Utilizzo di sorgenti radioattive nelle attività estrattive. Bolognetti, agli amici dell’Abruzzo e delle Marche dico: Sì, la Baker ha utilizzato sorgenti radioattive.

Come sui siti di bonifica, come sull’anagrafe dei siti da bonificare, come sul caso Fenice, come sui veleni di regime, i veleni industriali e politici che appestano la Basilicata e l’Italia intera, questa è l’opera svolta in questi anni.

Per la prima volta la conferma dell’utilizzo delle sorgenti radioattive nelle attività collegate alla ricerca ed estrazione di idrocarburi. 

Conoscere per deliberare, appunto.

Fame di Diritto, Legalità, Giustizia, Democrazia, Conoscenza

 

Di Maurizio Bolognetti, Giunta Radicali Italiani e Consigliere Associazione Coscioni(al 18° giorno di sciopero della fame:

“C’è un diritto alla verità da intendersi come diritto alla conoscenza. C’è un diritto umano alla conoscenza che occorre contrapporre a una presunta ragion di Stato, che in terra di Basilicata viene declinata in ragion di Company e di Lobby”.

“Perché, ripetutamente, la Prefettura di Potenza è costretta a richiamare alcune società che lavorano per conto delle compagnie petrolifere, rammentando che quando si utilizzano sostanze radioattive ‘le comunicazioni devono pervenire alle amministrazioni competenti almeno 15 giorni prima dell’impiego e devono necessariamente indicare la località nonché la data dell’impiego della sorgente radioattiva’, al fine – aggiunge la Prefettura – ‘di consentire le attività di vigilanza e controllo’?”
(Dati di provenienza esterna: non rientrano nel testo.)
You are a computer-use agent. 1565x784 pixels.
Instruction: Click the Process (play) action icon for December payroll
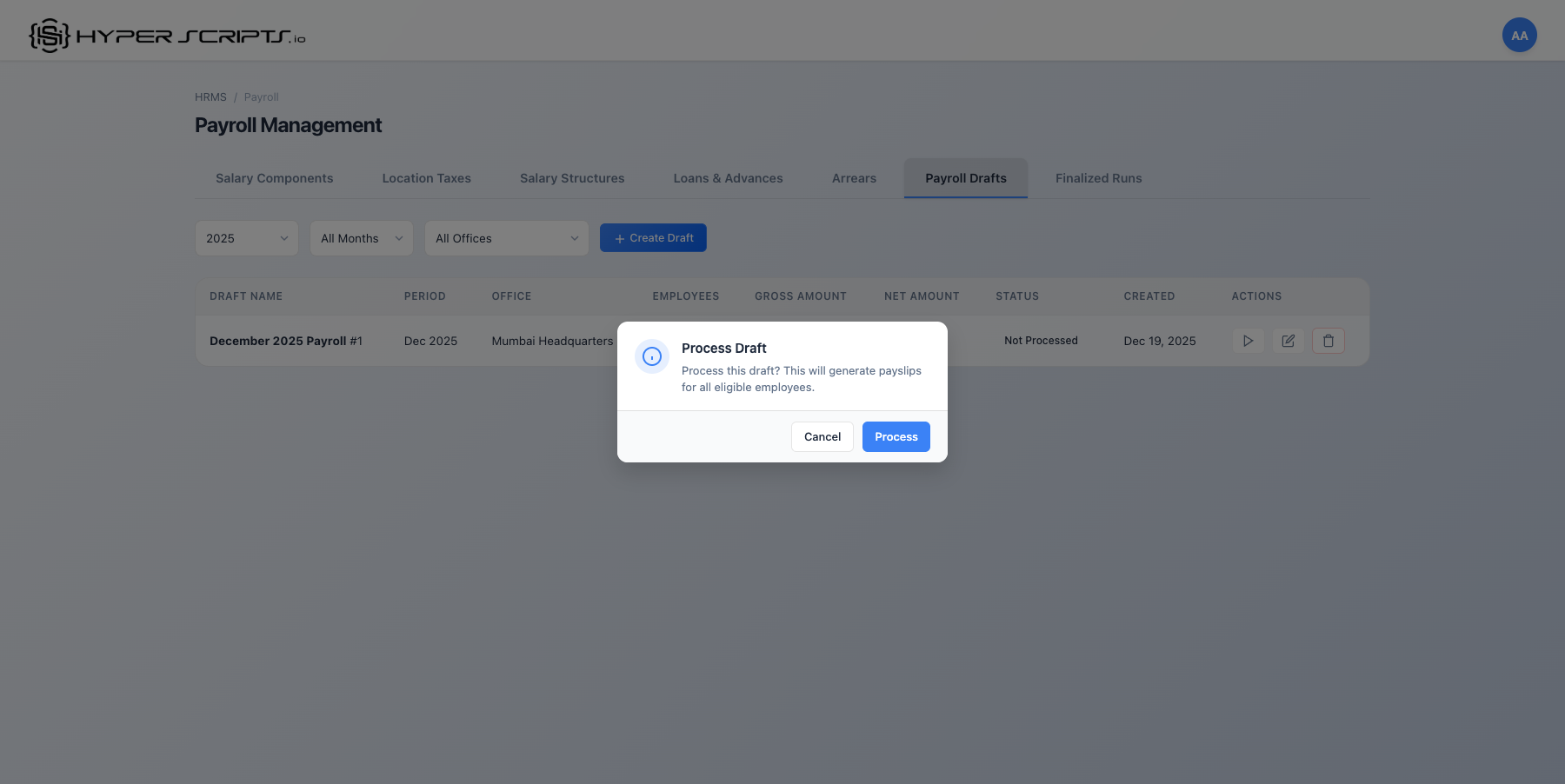(x=1248, y=341)
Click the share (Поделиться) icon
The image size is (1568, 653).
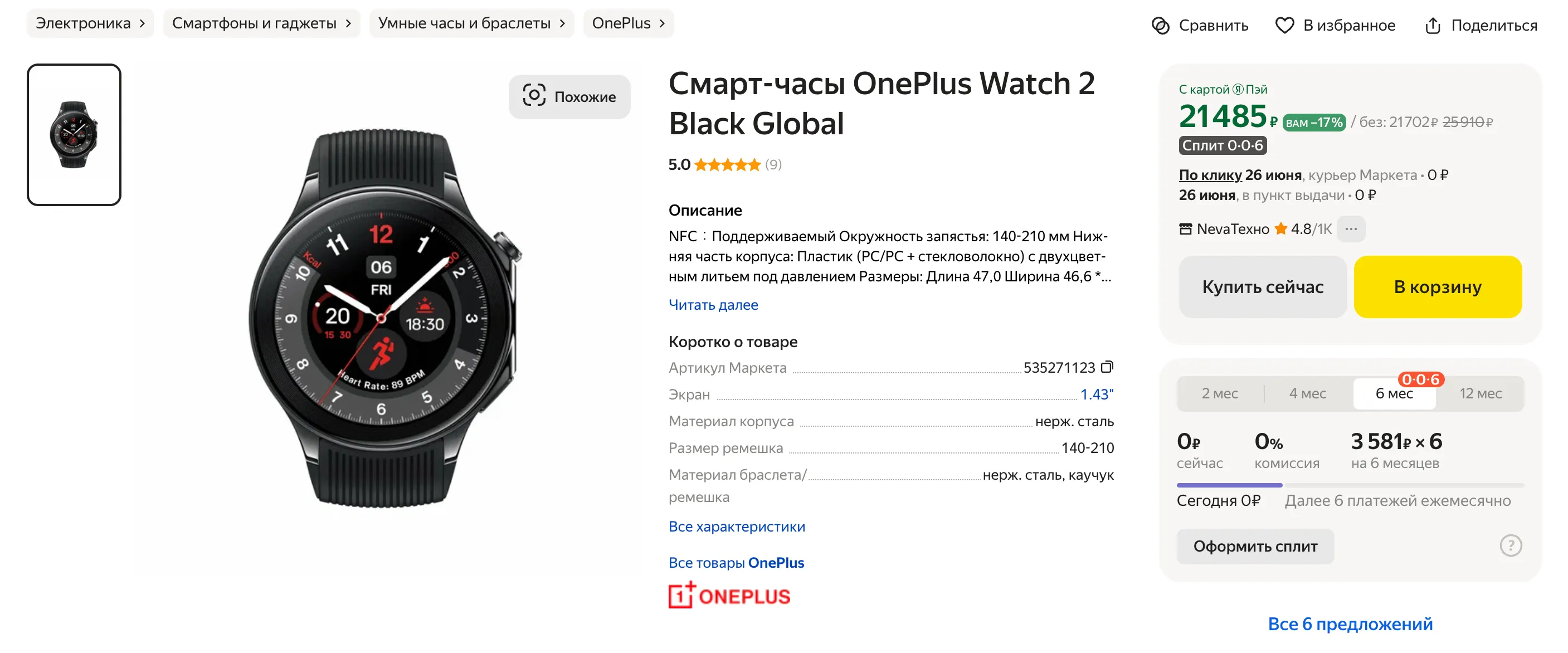click(x=1432, y=26)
“Dov’è la legge, dov’è lo Stato, dove sono gli organi di controllo in territori assurti ad enclave delle compagnie petrolifere?”

“A volte pronunciata ad alta voce, a volte masticata a mezza bocca e quasi sussurrata, da anni una domanda rimbomba da un capo all’altro della regione: le compagnie petrolifere operanti in Basilicata hanno utilizzato nelle loro attività sostanze radioattive?”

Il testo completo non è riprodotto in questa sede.